In a CPU there is no 50% load, it is either at 100% or it isn't for a given clock cycle. Technically there is now, because of power management, etc, but the software can't reall 'see' that happening in real-time. (and I really mean real-time here, not process priority levels
). Then you've got to add pipeline depth (number of stages) and width (number of issues) to it, and 'average' what is going on over all of them.... etc, etc
As the smallest unit of measurement the Task Manager is going to report is a timeslice (apx 20 ms, can be variable length though) it will just see how many clock cycles it was 'at load' for in a given timeslive. Then the graph spits it out as a percentage, of load per timeslice over 3-5 second period.

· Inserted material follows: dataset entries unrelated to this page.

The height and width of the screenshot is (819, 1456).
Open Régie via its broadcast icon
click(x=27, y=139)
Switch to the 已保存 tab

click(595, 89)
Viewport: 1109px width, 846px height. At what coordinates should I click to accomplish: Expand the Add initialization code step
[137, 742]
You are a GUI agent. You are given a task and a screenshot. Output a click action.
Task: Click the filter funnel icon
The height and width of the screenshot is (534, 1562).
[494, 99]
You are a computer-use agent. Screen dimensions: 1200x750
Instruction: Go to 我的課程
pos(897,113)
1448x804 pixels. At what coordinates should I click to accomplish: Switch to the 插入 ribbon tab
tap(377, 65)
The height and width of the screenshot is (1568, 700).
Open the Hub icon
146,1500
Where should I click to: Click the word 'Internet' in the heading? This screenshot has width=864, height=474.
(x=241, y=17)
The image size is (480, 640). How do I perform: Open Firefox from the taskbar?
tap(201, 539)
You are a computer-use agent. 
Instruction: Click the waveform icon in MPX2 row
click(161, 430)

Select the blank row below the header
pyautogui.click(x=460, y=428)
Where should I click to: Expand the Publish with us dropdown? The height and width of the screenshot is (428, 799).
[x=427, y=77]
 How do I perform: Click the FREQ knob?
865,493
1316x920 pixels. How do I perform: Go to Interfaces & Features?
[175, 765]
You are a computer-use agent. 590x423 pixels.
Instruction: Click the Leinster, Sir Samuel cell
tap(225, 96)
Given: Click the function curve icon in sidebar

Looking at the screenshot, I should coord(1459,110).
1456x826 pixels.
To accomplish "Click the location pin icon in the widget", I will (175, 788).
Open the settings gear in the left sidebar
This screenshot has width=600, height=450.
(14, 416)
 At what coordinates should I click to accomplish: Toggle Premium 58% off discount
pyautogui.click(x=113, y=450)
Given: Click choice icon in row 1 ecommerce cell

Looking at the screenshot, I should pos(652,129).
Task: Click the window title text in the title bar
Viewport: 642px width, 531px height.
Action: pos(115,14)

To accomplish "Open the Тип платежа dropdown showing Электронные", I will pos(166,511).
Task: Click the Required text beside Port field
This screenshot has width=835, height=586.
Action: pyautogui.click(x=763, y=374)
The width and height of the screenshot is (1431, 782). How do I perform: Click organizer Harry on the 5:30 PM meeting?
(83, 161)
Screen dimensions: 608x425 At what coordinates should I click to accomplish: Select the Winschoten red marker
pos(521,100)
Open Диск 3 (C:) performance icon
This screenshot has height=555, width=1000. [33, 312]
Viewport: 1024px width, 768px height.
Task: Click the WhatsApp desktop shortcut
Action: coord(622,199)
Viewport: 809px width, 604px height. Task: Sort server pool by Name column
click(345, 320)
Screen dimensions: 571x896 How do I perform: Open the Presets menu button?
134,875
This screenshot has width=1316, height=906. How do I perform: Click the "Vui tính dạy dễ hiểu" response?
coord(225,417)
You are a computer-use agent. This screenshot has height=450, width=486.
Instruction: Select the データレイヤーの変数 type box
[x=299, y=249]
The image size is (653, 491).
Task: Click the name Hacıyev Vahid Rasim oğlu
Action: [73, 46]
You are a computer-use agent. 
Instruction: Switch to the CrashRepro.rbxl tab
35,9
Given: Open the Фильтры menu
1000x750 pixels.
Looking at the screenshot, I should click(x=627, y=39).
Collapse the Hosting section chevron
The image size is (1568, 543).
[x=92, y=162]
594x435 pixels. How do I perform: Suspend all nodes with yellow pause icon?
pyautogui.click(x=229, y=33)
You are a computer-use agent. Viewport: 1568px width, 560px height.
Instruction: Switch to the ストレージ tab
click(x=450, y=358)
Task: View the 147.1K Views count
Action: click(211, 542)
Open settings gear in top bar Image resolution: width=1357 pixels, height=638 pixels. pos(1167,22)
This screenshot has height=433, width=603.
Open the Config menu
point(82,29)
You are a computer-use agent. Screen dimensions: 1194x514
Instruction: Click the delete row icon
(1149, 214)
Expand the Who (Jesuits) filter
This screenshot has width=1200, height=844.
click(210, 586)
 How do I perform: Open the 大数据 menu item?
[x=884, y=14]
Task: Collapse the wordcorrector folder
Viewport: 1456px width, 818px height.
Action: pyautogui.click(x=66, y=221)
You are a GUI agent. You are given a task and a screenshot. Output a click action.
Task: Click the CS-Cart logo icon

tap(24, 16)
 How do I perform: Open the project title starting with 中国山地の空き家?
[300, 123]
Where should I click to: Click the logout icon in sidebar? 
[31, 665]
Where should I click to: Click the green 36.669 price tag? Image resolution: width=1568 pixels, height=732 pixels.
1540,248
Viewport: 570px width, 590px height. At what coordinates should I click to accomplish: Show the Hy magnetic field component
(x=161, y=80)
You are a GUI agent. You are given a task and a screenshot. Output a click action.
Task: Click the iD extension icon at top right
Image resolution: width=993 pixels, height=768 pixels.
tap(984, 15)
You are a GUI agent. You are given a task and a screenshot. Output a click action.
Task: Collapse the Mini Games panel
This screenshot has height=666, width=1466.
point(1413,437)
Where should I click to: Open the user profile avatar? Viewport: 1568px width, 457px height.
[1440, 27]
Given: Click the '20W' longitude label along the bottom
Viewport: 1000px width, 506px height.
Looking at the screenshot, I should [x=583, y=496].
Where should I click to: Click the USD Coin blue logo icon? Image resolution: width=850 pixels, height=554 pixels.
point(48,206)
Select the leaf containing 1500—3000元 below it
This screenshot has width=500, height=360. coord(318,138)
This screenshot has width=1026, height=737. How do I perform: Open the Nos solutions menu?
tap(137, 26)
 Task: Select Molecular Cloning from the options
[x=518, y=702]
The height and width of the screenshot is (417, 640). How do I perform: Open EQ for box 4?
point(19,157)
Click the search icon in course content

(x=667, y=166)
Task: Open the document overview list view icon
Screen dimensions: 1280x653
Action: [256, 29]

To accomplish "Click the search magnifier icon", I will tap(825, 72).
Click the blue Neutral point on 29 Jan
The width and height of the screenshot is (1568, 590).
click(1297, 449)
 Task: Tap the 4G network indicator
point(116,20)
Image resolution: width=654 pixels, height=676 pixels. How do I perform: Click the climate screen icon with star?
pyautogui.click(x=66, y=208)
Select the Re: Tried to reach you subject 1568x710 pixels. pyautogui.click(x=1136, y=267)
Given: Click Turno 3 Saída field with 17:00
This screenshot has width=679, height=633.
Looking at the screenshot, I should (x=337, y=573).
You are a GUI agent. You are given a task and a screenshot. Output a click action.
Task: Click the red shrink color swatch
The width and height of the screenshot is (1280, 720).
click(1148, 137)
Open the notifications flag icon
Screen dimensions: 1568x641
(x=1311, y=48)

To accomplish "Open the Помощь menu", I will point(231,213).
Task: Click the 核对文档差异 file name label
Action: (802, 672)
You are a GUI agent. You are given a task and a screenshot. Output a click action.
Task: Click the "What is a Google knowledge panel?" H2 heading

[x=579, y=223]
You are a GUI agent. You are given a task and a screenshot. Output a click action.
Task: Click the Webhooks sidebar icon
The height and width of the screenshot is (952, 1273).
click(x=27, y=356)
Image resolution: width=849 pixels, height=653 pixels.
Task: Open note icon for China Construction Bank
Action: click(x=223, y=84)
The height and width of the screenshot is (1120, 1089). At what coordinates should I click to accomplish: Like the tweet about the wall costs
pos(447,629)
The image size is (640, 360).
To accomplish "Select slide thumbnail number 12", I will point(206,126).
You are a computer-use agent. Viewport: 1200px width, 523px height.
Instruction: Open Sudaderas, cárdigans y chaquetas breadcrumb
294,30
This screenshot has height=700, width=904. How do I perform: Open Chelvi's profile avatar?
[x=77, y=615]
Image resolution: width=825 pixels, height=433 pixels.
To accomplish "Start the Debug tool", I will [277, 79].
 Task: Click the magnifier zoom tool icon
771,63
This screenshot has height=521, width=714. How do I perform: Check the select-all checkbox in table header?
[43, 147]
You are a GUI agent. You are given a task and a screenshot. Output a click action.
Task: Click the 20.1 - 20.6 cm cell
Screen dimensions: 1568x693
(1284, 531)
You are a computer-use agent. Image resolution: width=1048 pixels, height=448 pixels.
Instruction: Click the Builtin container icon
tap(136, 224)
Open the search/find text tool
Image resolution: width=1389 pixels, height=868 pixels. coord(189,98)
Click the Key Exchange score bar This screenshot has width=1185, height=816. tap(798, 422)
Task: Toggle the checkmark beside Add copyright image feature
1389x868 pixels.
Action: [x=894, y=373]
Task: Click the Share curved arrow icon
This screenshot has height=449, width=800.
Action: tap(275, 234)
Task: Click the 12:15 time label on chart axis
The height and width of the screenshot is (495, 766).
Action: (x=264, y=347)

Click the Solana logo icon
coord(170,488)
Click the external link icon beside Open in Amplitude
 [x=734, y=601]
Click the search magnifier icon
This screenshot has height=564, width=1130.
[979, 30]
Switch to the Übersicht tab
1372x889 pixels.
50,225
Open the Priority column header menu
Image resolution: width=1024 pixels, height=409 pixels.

That 3-5 sec sampling doesn't help either.
If you could sample it 1 billion times a second, (A lot of data in a graph that you couldn't animate at that speed, and you'd need 1 GB of memory to store the data
), you'd be able to notice the square wave if you 'zoomed' in enough on the data.
It is sort of like zooming in on a WAV file until you can see only 1024 samples (assuming 1024 values visible within window on screen, which at 1152 and above is possible),... at 96 Khz the whole screen width is only going to be 93.75 ms of audio. Some audio software can do this, but audio waves are analog in nature.
Unrelated Tip: When splicing audio waves to join to others, always do it where the wave intersects zero, for each splice, then jon them. This stops pops/clicking in your audio. 8) - That is an example of what high resolution 'zooming' can do for wave forms. But for what is a square wave it only partially applies. Hopefully my point is clear though.